A entrada desses produtos ocorre principalmente de duas formas: a fronteira com Mato Grosso do Sul e a fronteira com o Paraná.

Na avaliação do presidente do Idesf, Luciano Barros, a maior parte desse produto entra pelas fronteiras secas de Mato Grosso do Sul, pela facilidade e proximidade dos territórios. Segundo ele, 60% do cigarro que é hoje comercializado no Brasil passou pelo Estado.

“Nós temos várias rotas para a entrada desse cigarro contrabandeado, principalmente por Mato Grosso do Sul, mas temos também o Paraná e agora tivemos a informação de que também estão utilizando a fronteira com a Argentina para levar esse produto para Santa Catarina e o Rio Grande do Sul sem precisar passar pelo território brasileiro”, explicou Barros ao Correio do Estado.

A informação é complementada pelo presidente do Fórum Nacional contra a Pirataria e a Ilegalidade (FNCP), Edson Vismona, que afirma que algumas rotas são ainda mais complexas e passam pelo outro lado do continente para chegar às Regiões Norte e Nordeste do País.

“Eu participo de vários fóruns com outros países e no Chile eles descobriram uma rota vinda do Paraguai até o Porto de Iquique e de lá esse cigarro vem de barco e entra pelas Guianas até chegar nos igarapés no Norte do País, de onde abastecem também o Nordeste”, contou.

Toda essa logística, segundo os institutos, são fruto da lucratividade que os cigarros contrabandeados conseguem gerar e da penalidade menor diante da lei, já que a venda desses produtos são classificados como crimes com penas menores.
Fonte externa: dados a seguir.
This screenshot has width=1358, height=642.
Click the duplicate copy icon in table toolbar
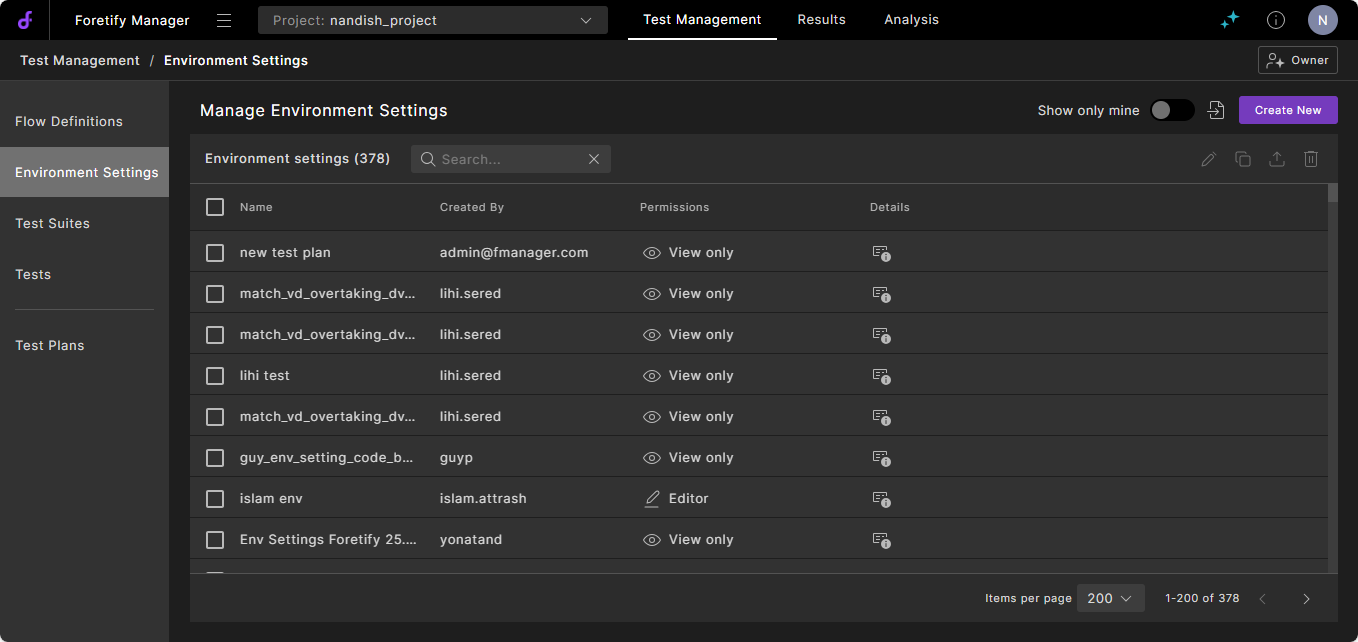click(1243, 159)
DOF apreendeu no sábado carreta com 35 mil pacotes de cigarros

LUCRO ALTO

Conforme Barros, um maço de cigarros no Paraguai chega a custar cerca de R$ 1,20 se comprado no atacado, mas quando chega no Brasil as marcas são vendidas a cerca de R$ 4,46 (em média), o que representa um ganho que pode chegar a mais de 500% dependendo do valor pago e do comercializado, segundo estimativa do Idesf.

“Temos notado o crescimento da atração de organizações criminosas. Sempre que há um aumento de imposto no Brasil [sobre os cigarros], aumenta o comércio ilegal do produto e, nos últimos três anos temos visto que a participação do comércio ilegal de cigarros dobrou”, contou Vismona.
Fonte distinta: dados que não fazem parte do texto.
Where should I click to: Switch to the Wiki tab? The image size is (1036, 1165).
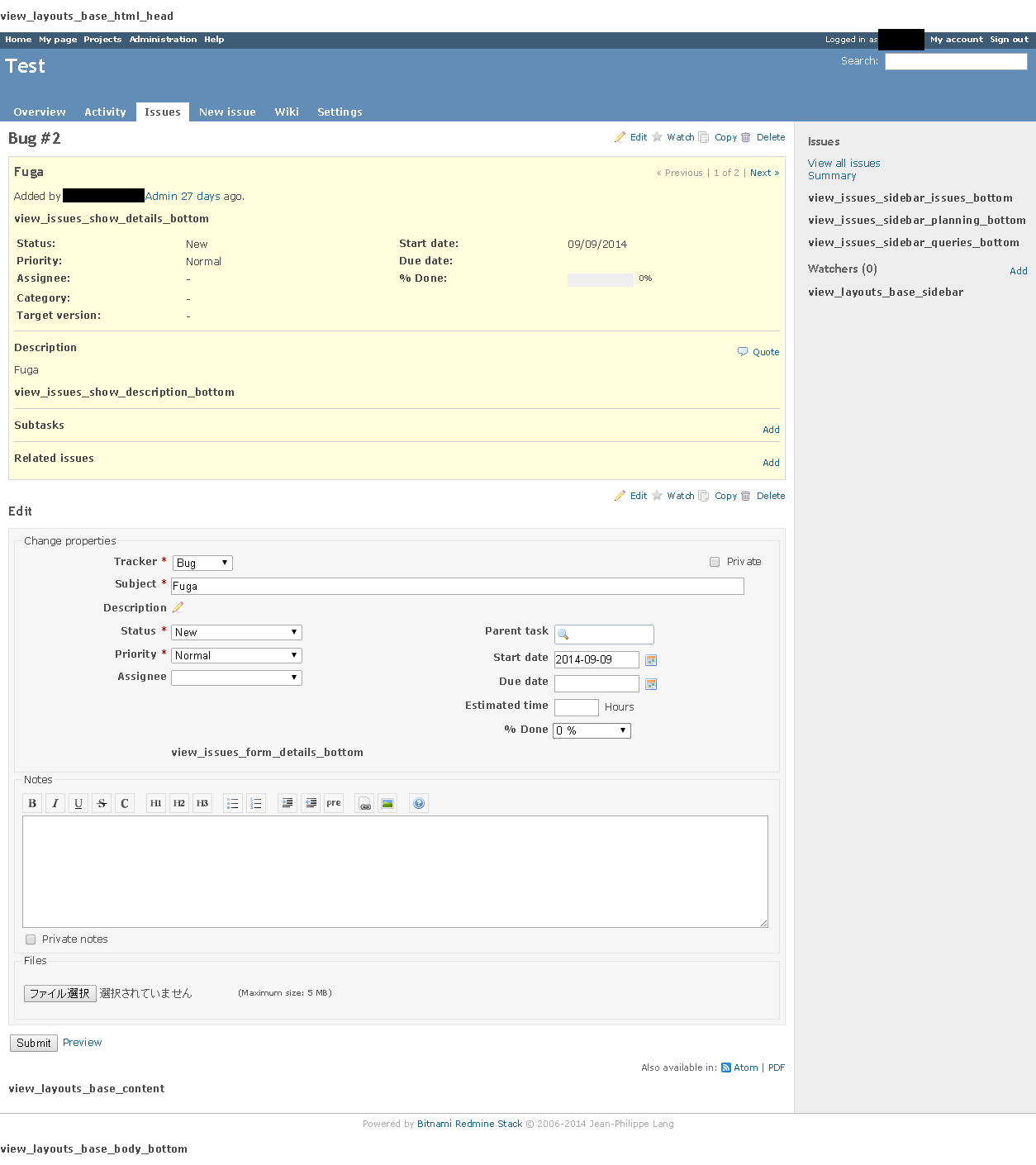point(287,112)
Por ser um mercado em ascensão, eles afirmam que as facções criminosas, principalmente o Primeiro Comando da Capital (PCC) no caso de Mato Grosso do Sul, têm intensificado a participação também neste mercado.

“Os caminhos são os mesmos [tráfico e contrabando], mas o contrabando sempre teve uma aceitação maior da sociedade, eles conseguem chegar com essas cargas em qualquer canto do Brasil sem ser pegos. Nós podemos perceber a entrada dessas facções no contrabando por aspectos que antes não tínhamos, como a violência, a escolta de cargas”, avalia o presidente do Idesf.

DADOS DE MS

Ainda segundo dados do Idesf, nos últimos 7 anos, R$ 3,7 bilhões deixaram de ser arrecadados em Mato Grosso do Sul por conta do cigarro ilegal.
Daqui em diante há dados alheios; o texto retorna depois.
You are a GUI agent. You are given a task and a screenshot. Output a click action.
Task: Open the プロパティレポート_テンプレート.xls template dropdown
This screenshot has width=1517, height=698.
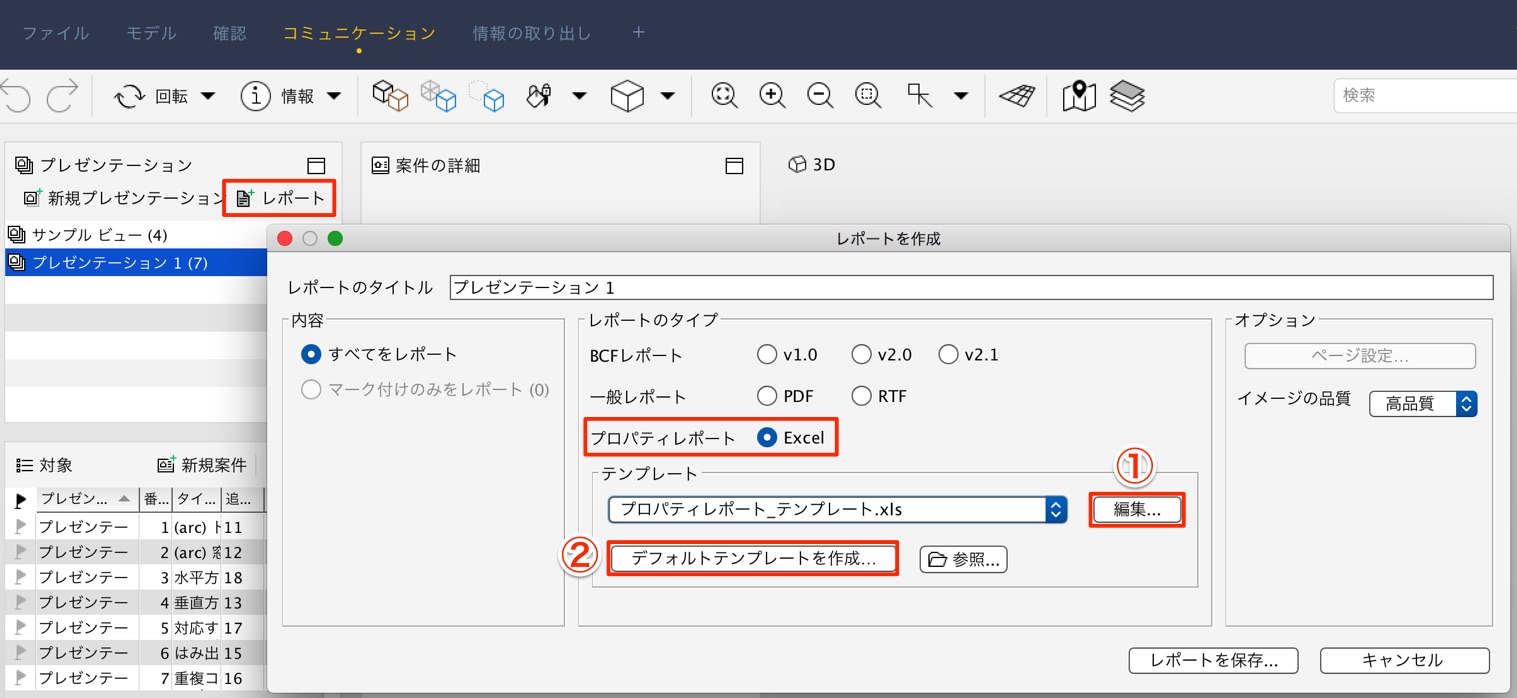click(x=838, y=509)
Esse valor leva em conta a comercialização do produto e o não pagamento de tributos que os cigarros legais devem pagar.

Outro ponto apontado pelo Idesf é de que em Mato Grosso do Sul a participação do cigarro ilegal no mercado é de 74%.

Isso significa que de 10 cigarros vendidos, 7 são ilegais. Segundo o estudo, a marca mais vendida no Estado é a FOX, que entre em MS contrabandeada do Paraguai.

APREENSÃO

Apreensão feita neste fim de semana pela Departamento de Operações de Fronteira (DOF) exemplifica esses dados.

No sábado, uma carreta carregada com aproximadamente 35 mil pacotes de cigarros contrabandeados do Paraguai foi apreendida em Fátima do Sul e um homem de 35 anos foi preso em flagrante.

Segundo nota do DOF, a apreensão ocorreu durante bloqueio policial na MS-276, próximo à ponte do Rio Dourados.

Ao abordar uma Scania acoplada a um semirreboque os policiais notaram que o condutor apresentou nervosismo e entrou em contradição ao informar que transportava carga de milho para o Paraná.

“Ao ser informado que a carreta seria vistoriada, o motorista confessou que transportava cigarros de origem estrangeira. O homem afirmou que pegou o caminhão carregado em Dourados e levaria a carga até Maringá (PR), pelo valor de R$ 40 mil”, foi informado em nota.

A carreta com os cigarros e o autor foram encaminhados à Delegacia da Polícia Federal em Dourados e a estimativa é de que a carga seja avaliada em aproximadamente R$ 2 milhões.